The colours of Boulogne were the “or”
and “gules” of heraldry – in common language, gold and red. The
official emblem, that borne personally by the count, was or, three
torteaux gules – which is to say, three red balls on a yellow
ground.
This one unquestionable armorial device occurs soon afterwards in
the tapestry, where invading horsemen are meeting the unmounted
Saxons. The leading calvaryman (the gonfanonier?) carries a
bannered lance, and this time the flag is unmistakably ornamented
with the three red balls on a ground of gold borne by the counts
of Boulogne. So inherited devices of the kind we call heraldic
were known in 1066, and were carried at the Battle of Hastings.
But, permanently and irrevocably, the Conquest changed the system.
Domesday shows the huge grants made by William of Normandy to his
non-Norman allies. The English lands acquired by the Boulonnais
nobility would expect to follow the continental custom and have
their own territorial mark. Extra allegiances brought with them
the need for further explanatory devices. A younger son, founding
his own dynasty in a new land, would want his own symbol,
something individual and recognizable as his, but also plainly
derived from the parent pattern. For in the medival world a man’s
past was as important as his present; and it was necessary to
indicate with both clarity and precision not only who he was but
from where he had come. The resultant heraldic shake-up was to the
biggest since the division of Europe after Charlemagne’s death in
814. It’s effects in England are fascinating and informative; in
Scotland they are the very fabric of that nation’s history.
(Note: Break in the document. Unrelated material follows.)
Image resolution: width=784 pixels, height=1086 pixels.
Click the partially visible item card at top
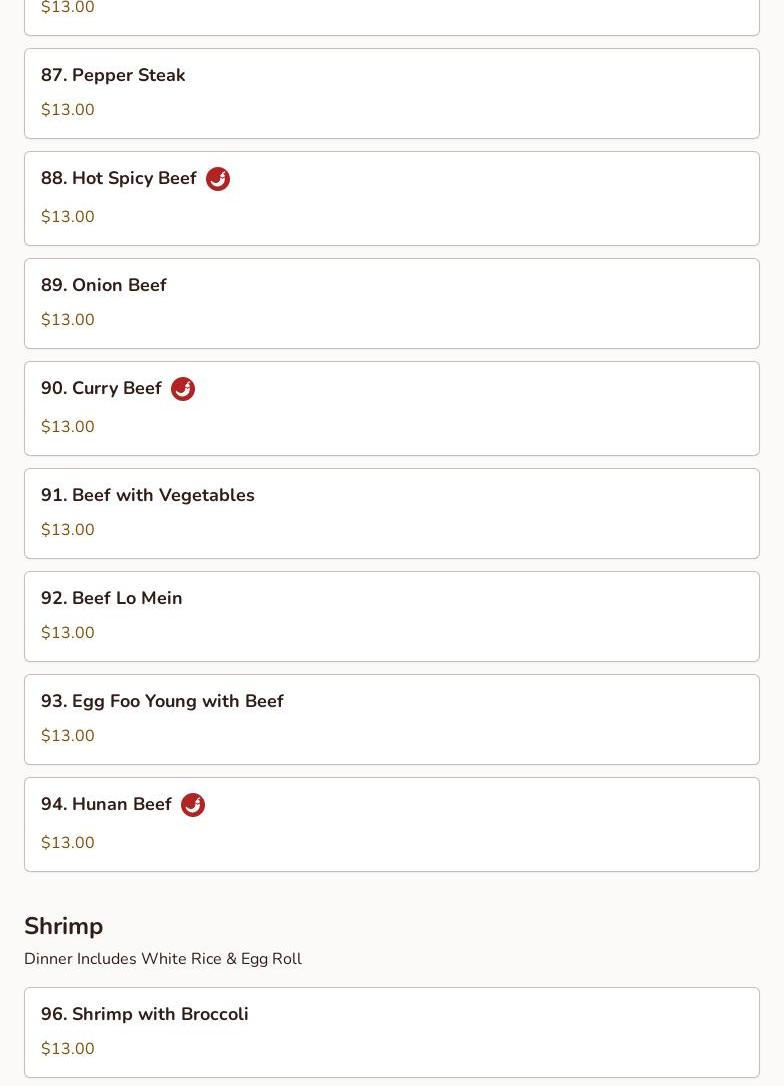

Like all European princes of the time, William the Conqueror was a
product of international breeding. He knew, from his wife, his
aunts, his grandmother, and the foreign nobles who attended them
at the Norman court, something of the manners and traditions of
the European aristocracy. The vast rewards he made to the
followers of Eustace of Boulogne must have been bestowed with
peculiar pleasure; the sometimes landless heirs of Charlemagne
would thus be placed permanently in his debt; pirate turned patron
was a pleasing role for this subtle and calculating man to play.
His protégés were also, most of them, his wife’s kinsmen.